This case of animal cruelty is devastating, but thankfully, there is a happy ending. In Romania, wild horses are chained by their front or hind legs to keep them from running away. In the process, the animals suffer painful cuts and injuries. When a veterinarian with the organization Four Paws International stepped in to rescue the animals, he got a surprising thank you gesture.
A video showing the emotional moment when Ovidiu Rosu was able to approach the horse and build trust, before freeing him from his chains, went viral… but it was the horse’s response that was so moving.
The horse was initially nervous, of course, but Rosu took his time and the effort was not lost on the grateful animal. Given their distrust of humans and poor condition, horses tried to run away, but once free, Rosu was approached by one of the horses, who seemed to thank him for being so kind. The horse is seen touching his nose to Rosu’s nose to show his gratitude and the moment is beautiful.

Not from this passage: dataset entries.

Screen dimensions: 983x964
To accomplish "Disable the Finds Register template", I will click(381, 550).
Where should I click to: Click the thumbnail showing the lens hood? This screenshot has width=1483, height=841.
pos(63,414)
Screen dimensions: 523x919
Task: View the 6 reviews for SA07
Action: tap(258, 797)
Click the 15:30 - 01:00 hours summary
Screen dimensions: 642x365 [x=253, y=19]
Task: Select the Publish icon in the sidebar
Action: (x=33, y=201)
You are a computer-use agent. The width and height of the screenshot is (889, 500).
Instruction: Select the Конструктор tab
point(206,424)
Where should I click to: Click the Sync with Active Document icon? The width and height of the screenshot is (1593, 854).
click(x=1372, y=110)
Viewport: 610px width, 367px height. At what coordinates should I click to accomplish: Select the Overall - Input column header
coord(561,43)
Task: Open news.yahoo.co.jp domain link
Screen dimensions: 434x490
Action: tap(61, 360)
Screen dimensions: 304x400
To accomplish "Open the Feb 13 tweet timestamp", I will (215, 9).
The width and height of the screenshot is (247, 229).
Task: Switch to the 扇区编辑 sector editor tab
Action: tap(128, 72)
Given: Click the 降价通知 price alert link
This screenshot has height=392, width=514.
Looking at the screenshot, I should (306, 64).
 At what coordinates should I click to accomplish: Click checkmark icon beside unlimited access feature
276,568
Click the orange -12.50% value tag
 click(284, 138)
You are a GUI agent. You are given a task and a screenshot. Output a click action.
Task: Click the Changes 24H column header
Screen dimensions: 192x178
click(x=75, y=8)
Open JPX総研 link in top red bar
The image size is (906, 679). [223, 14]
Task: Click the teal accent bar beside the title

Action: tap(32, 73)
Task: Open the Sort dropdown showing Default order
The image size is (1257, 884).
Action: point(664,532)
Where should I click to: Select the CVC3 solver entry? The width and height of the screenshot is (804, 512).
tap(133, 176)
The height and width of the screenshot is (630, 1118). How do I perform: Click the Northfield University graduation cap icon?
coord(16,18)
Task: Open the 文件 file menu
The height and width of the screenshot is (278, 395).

Thankfully, Four Paws International has been doing this animal rescue work for years. The video notes, sadly, that this is “a common practice in parts of Romania… to join the front or hind legs of horses with chains.”
The site Animal Channel further explains the story behind these animals, noting: “These horses were first brought to Romania around 300 to 400 years ago by the Tatars. The Tatars left many horses behind, and they started roaming freely through the area. Many horses were also set free in 1989 after the agricultural cooperatives in the area broke apart. This led to a huge population boom — by 2010, there were as many as 1,500 horses living in the Danube Delta.”
The site further explained how the horses came to the Letea Forest searching for food, including bark and plants and “Environmentalists and authorities in the area needed to control the horse population, so they decided to kill the horses.”
Four Paws International had assisted before the authorities took these drastic measures, looking to instead find other ways to control birth rates with contraceptives and keep the population manageable. Their efforts were successful, as a 2017 aerial census found there were less than 500 horses in the Letea Forest.
The organization also vaccinates the horses and provides alternative food supplies of alfalfa in the winter.
Among those who shared comments on the video on social media was one person who noted: “Sadly, this country treats their animals horribly. The shelters kill them in awful, sadistic ways. The number of animals, specifically packs of dog, that are homeless on the streets and rail thin is astounding. They were passing a decision when I was visiting to kill all the feral dogs… 1000’s of them. All countries including our own are guilty of doing awful things to beautiful creatures, but Romania wins here for barbaric, cruel practices.”
Another commenter agreed, sharing: “Unfortunately, in our country, the punishments are not hard enough for the ones who torture animals. Thank you for helping the animals that can’t defend themselves against cruel humans.”